By Mary Taruvinga
FORMER energy minister, Elton Mangoma was Tuesday freed on $1 000 bail by a Harare magistrate.
Mangoma was arrested and jointly charged with ex-Zimbabwe Electricity Supply Authority (ZESA) top executives, Joshua Chifamba and Tererai Lewis Mutasa.
The trio is answering to criminal abuse of office charges arising from alleged flouting of tender procedures.
They were Tuesday arraigned before Harare magistrate, Ruramai Chitumbura who ordered them to deposit the stated bail each, surrender their passports and to report once a week to the police, among other conditions.
The trio will be back in court on January 21.
According to the state, allegations against Mangoma arose in 2010 when he was the country’s energy minister.
Chifamba was ZESA Chief Executive Officer (CEO) while Mutasa was the managing director at the power generating parastatal.
Court heard that sometime in 2010, Choi Young Jin of Techpro Company Ltd of South Korea met Mangoma at his offices in Harare.
Mangoma and the company’s representatives allegedly entered into an agreement to venture in Technology Transfer Partnership for the manufacturing of switch gears.
Prosecutors allege that Mangoma then instructed Mutasa to liaise with Techpro Company with the view to establish a partnership.
Court heard Mutasa then wrote to the State Procurement Board (SPB) seeking advice on procedures to be followed in such partnerships.
Mutasa was purportedly advised to proceed in terms of Section 49 of the Repealed Procurement Regulations Act chapter 22.14.
He was also advised to seek assistance from State Enterprises Restructuring Agency (SERA) on how to proceed.
The court heard SERA advised Mutasa to prepare a memorandum which Mangoma was supposed to submit to the Inter-Ministerial Committee on Commercialisation and Privatisation of Parastatals (IMCCPP) recommending the identification of a technical partner for the technological transfer through competitive bidding process.
Court heard Mutasa complied with the instructions being assisted by SERA up to a stage where business proposal memorandum and bid documents for tender were forwarded to Mangoma for recommendation and final approval by IMCCP.

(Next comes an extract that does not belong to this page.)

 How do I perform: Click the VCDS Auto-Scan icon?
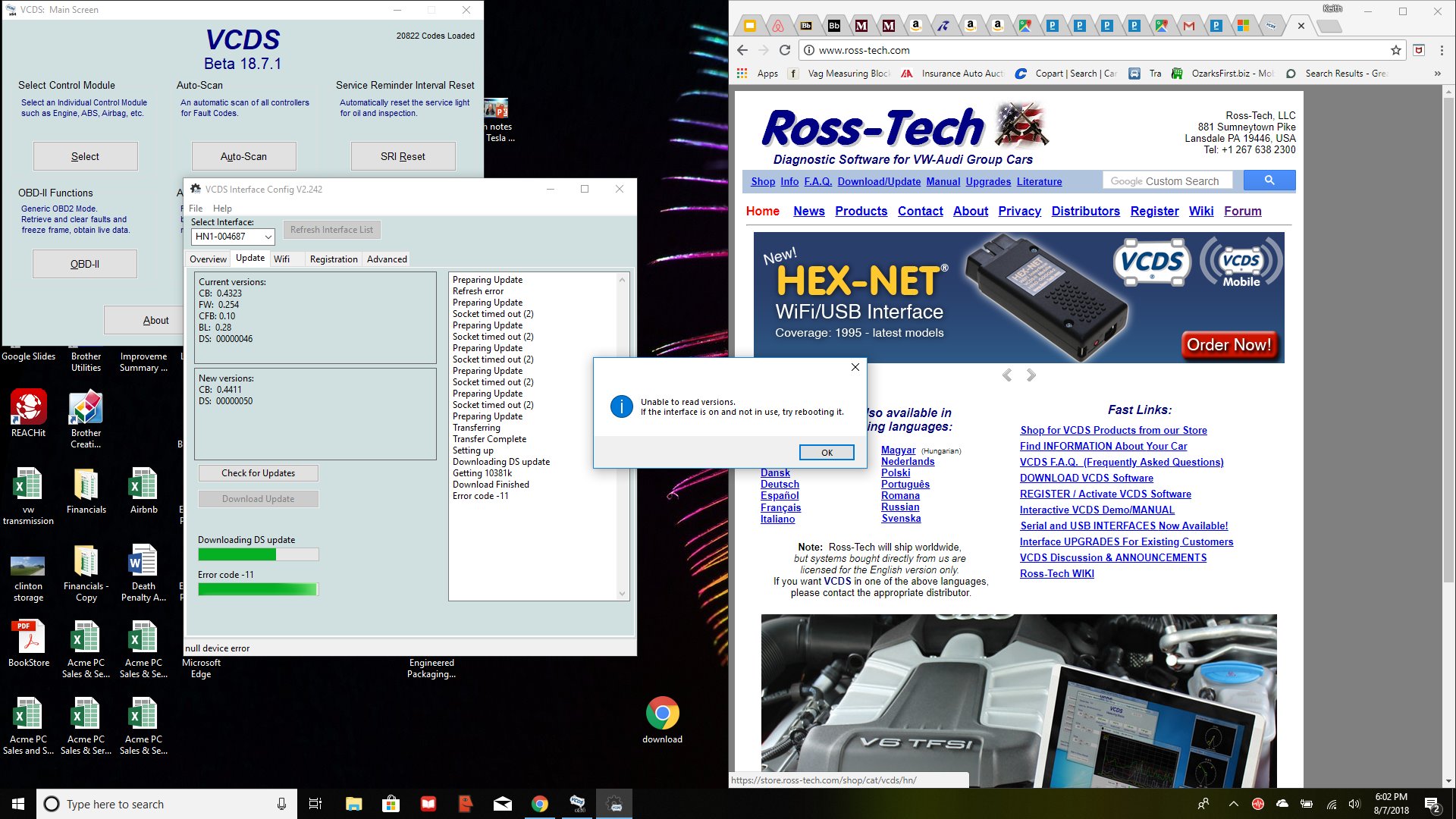coord(243,156)
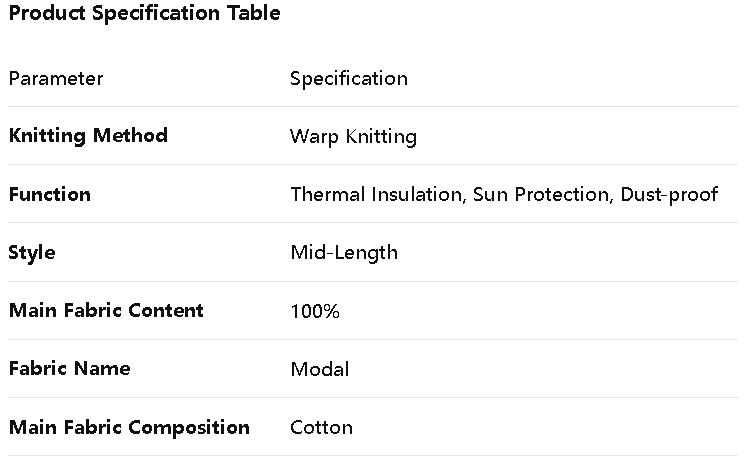Click the "Knitting Method" row label
The image size is (755, 461).
(x=88, y=136)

It is further alleged that on receiving the business proposal and bid documents for tender, Chifamba and Mangoma connived to bypass the approval by IMCCPP and the competitive bidding process as a means of showing favour and making sure that Techpro company would automatically become the partner in the Technology Transfer agreement.
They then decided to apply the provisions of Section 48 of the Public Finance and Management Act Chapter 12.19 which requires the approval of Mangoma and the treasurer.
Acting in common purpose, says the state, the trio recommended the approval of Technology Transfer Agreement to Mangoma.
Court heard the ex-minister went on to approve it on October 24 2011 at Zesa Holdings head office but omitted the approval by treasury.
Pursuant to their plan, the state says, the approved document was given to Mutasa who then signed the agreement on behalf of Zesa enterprises on October 25 2011.
Zivanai Macharaga of the President’s special anti-corruption unit appeared for the state.
Chifamba is being represented by his lawyer Admire Rubaya while Mangoma is being represented by his attorney Tonderai Bhatasara.
Mutasa is being represented by G Madzoka.